**What to produce:**
Give again only what runs from the line with "This screenshot has height=724, width=1024." to the final line of the entries below, exactly as written and without pictures.
**** Dataset excerpts
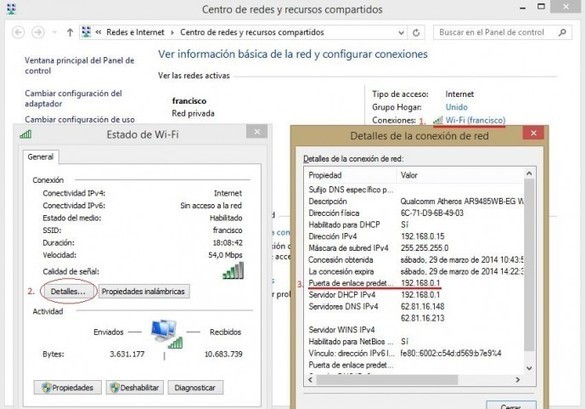This screenshot has height=409, width=586.
Task: Open the Wi-Fi (francisco) connection link
Action: coord(475,120)
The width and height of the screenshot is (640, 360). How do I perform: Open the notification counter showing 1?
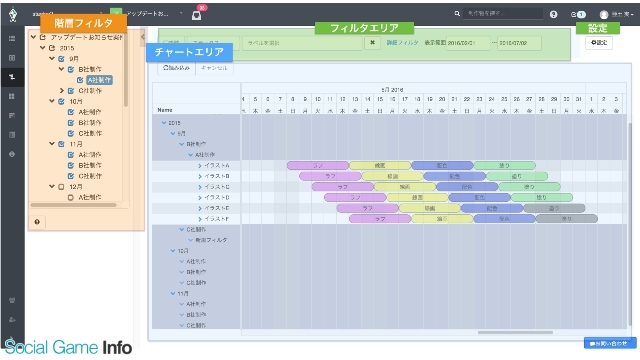click(578, 14)

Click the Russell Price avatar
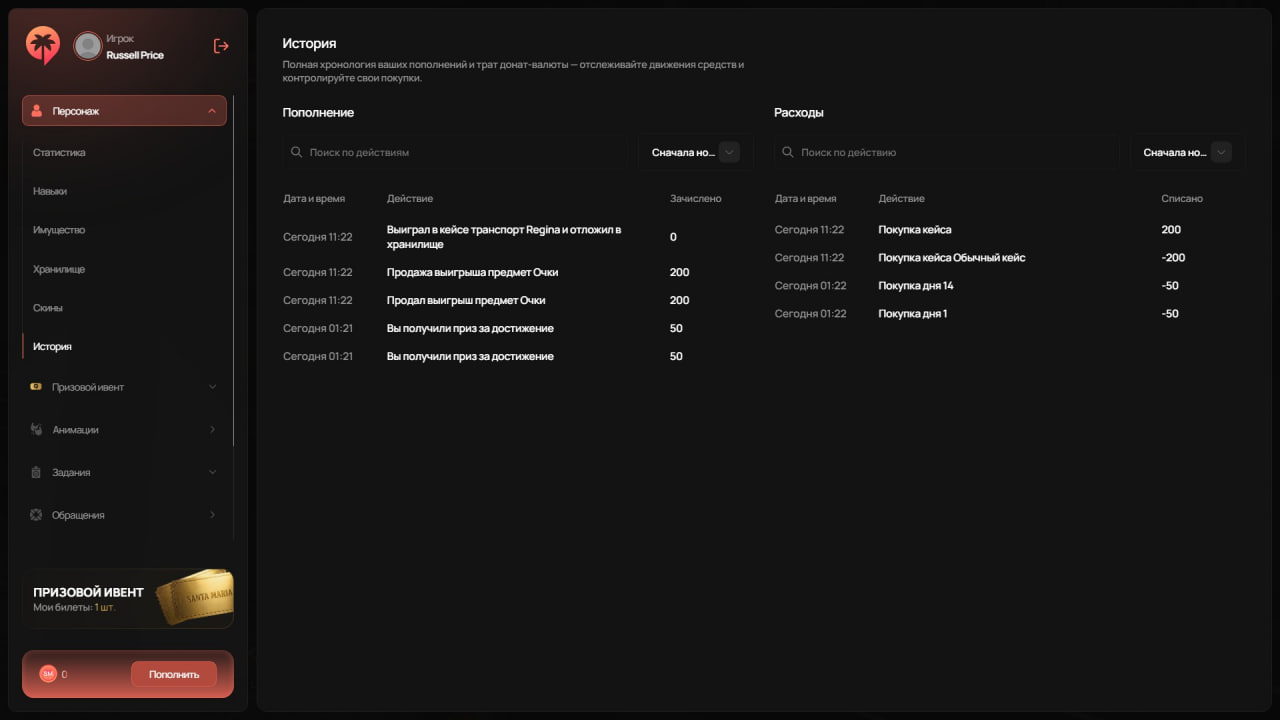tap(88, 46)
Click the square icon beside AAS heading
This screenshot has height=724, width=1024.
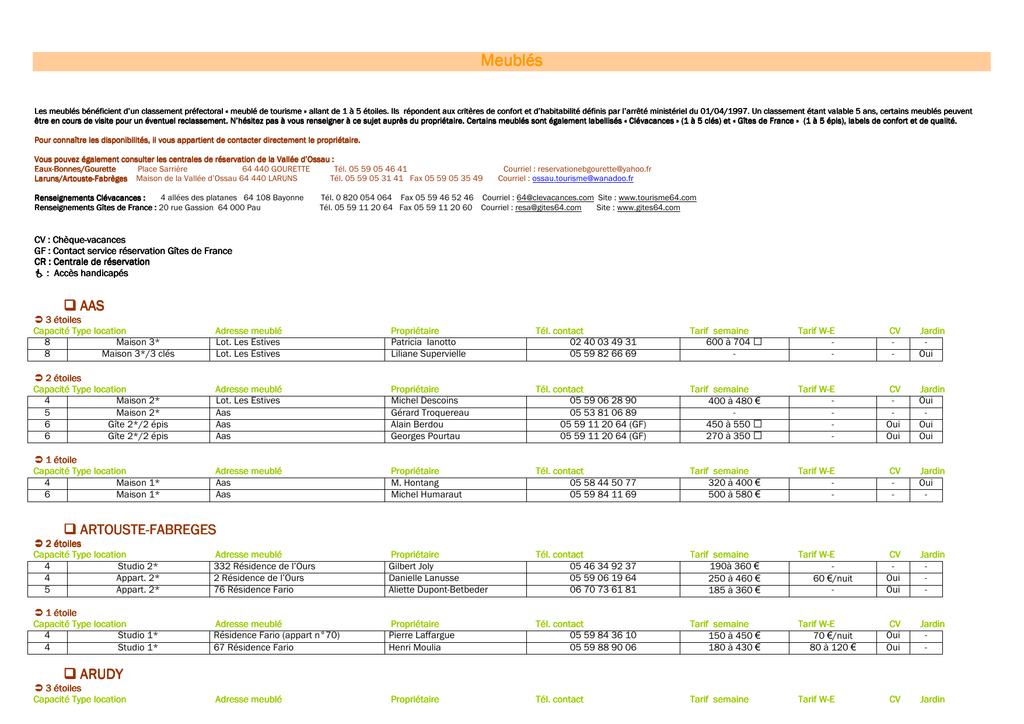tap(70, 305)
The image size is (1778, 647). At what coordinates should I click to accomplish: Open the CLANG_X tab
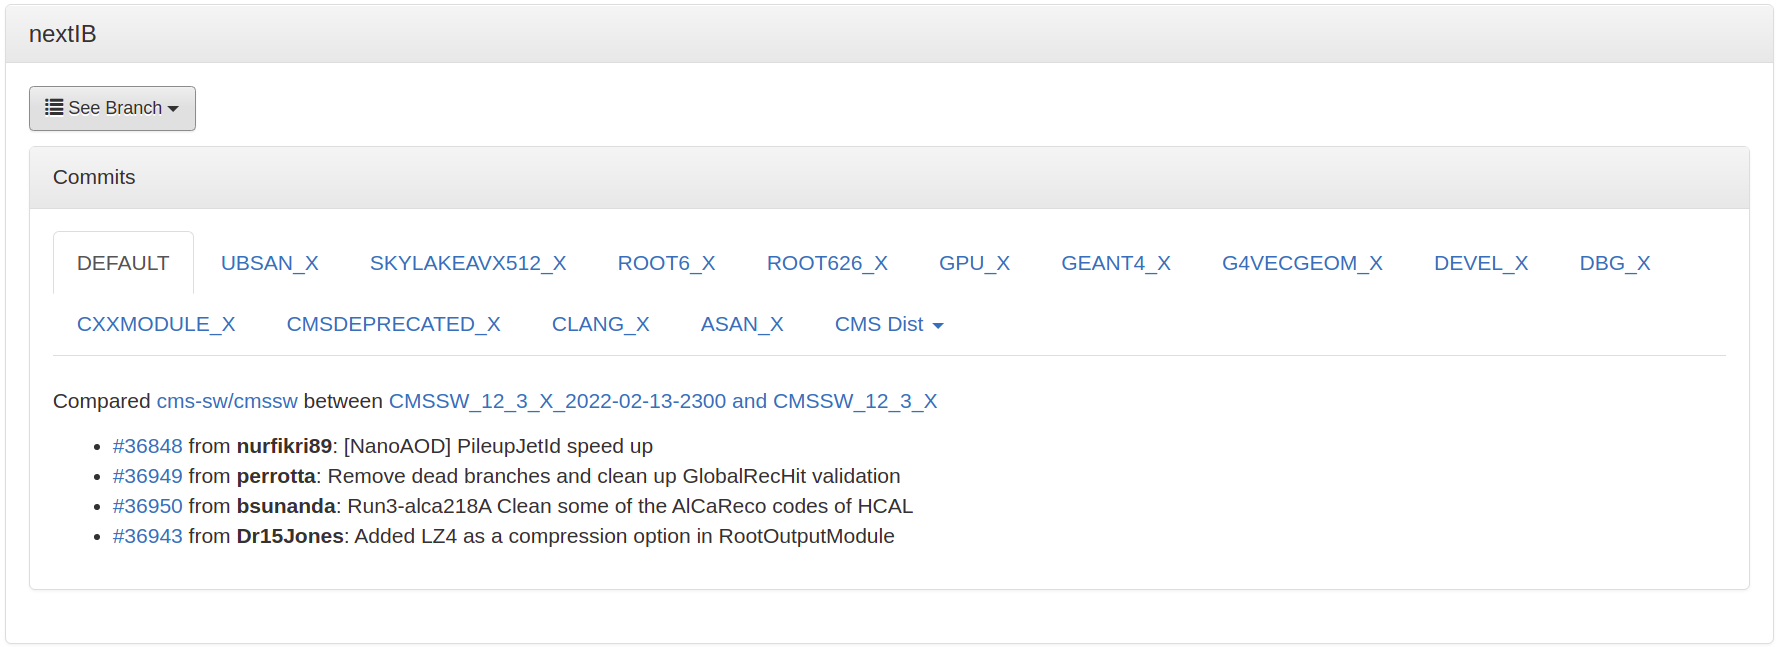tap(600, 325)
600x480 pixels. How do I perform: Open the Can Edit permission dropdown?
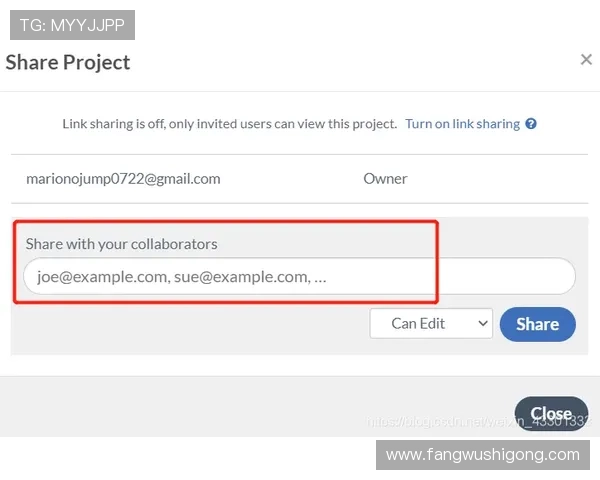pos(431,323)
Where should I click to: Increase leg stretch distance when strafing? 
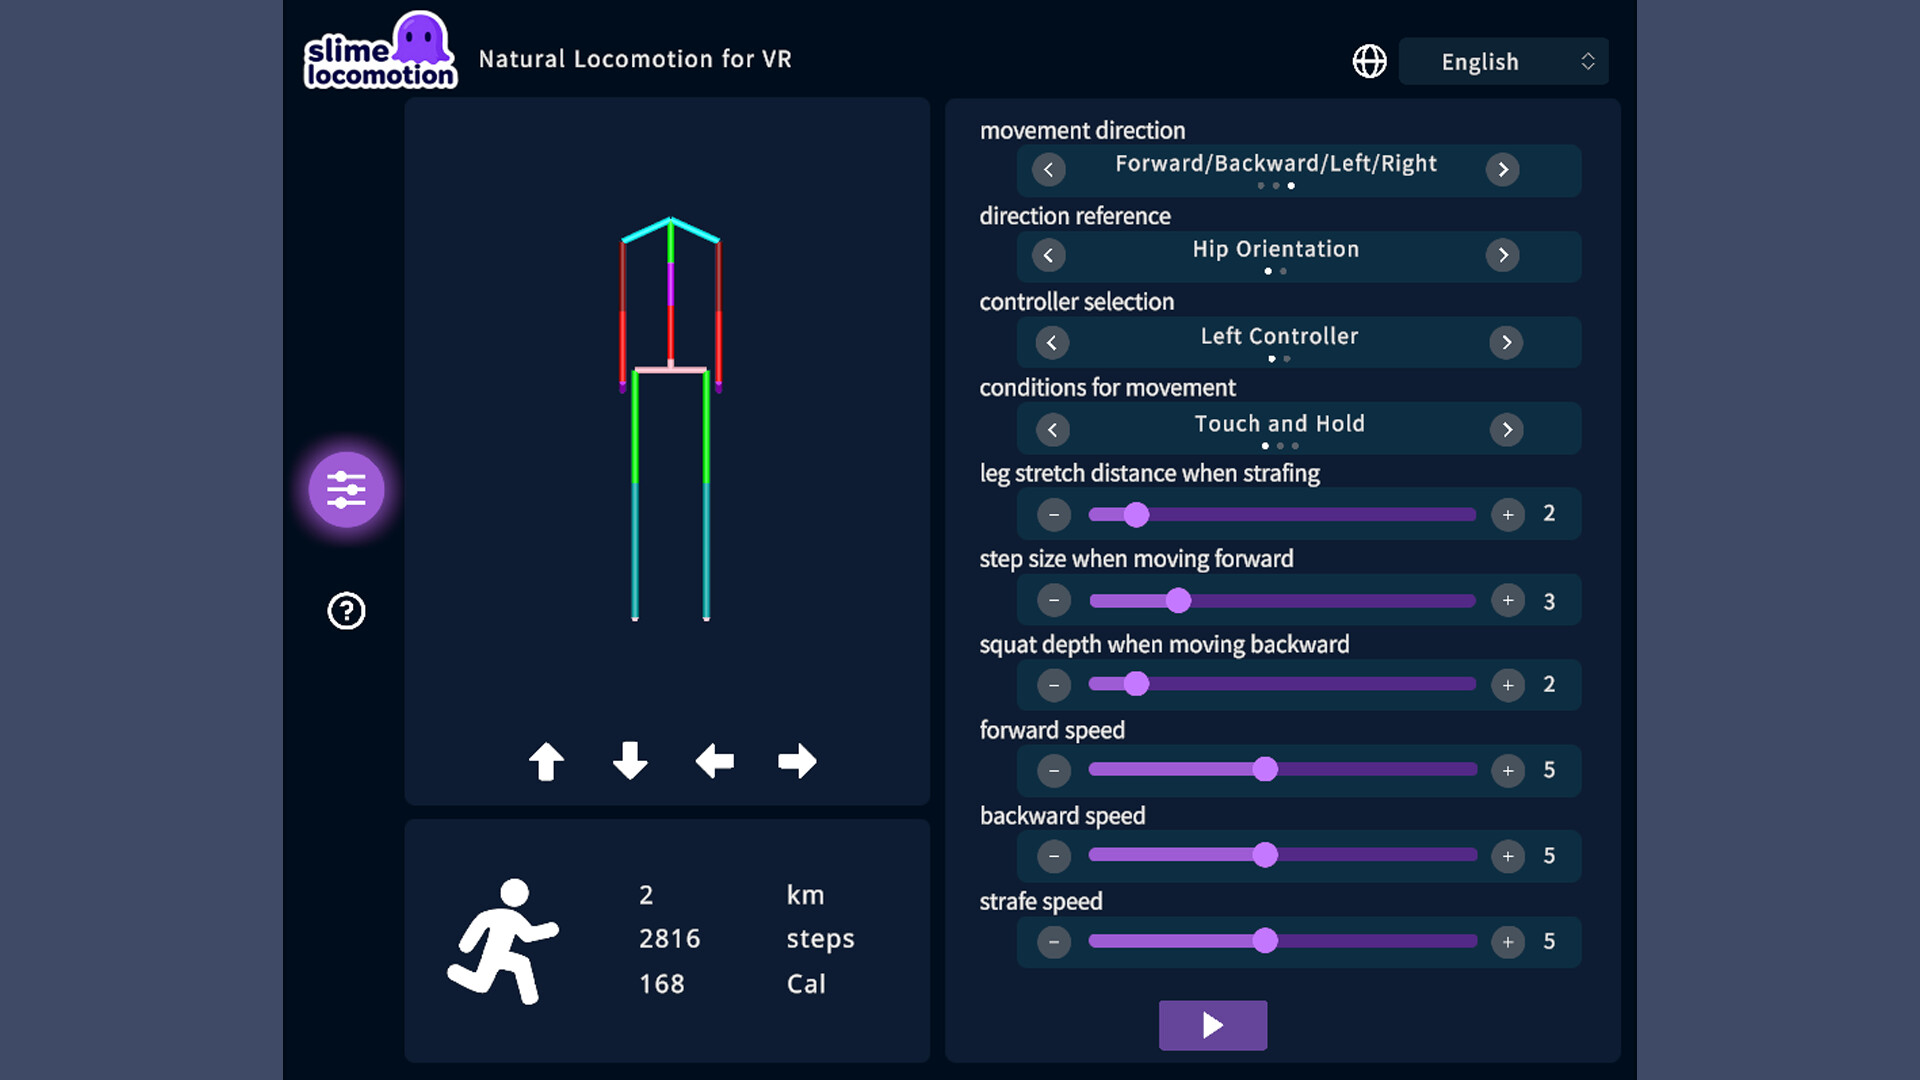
********
**Response below:**
This screenshot has height=724, width=1024.
tap(70, 305)
The image size is (1778, 647). At what coordinates should I click to accomplish: Open the CLANG_X tab
tap(600, 325)
600x480 pixels. How do I perform: Open the Can Edit permission dropdown?
pos(431,323)
Where should I click to: Increase leg stretch distance when strafing? 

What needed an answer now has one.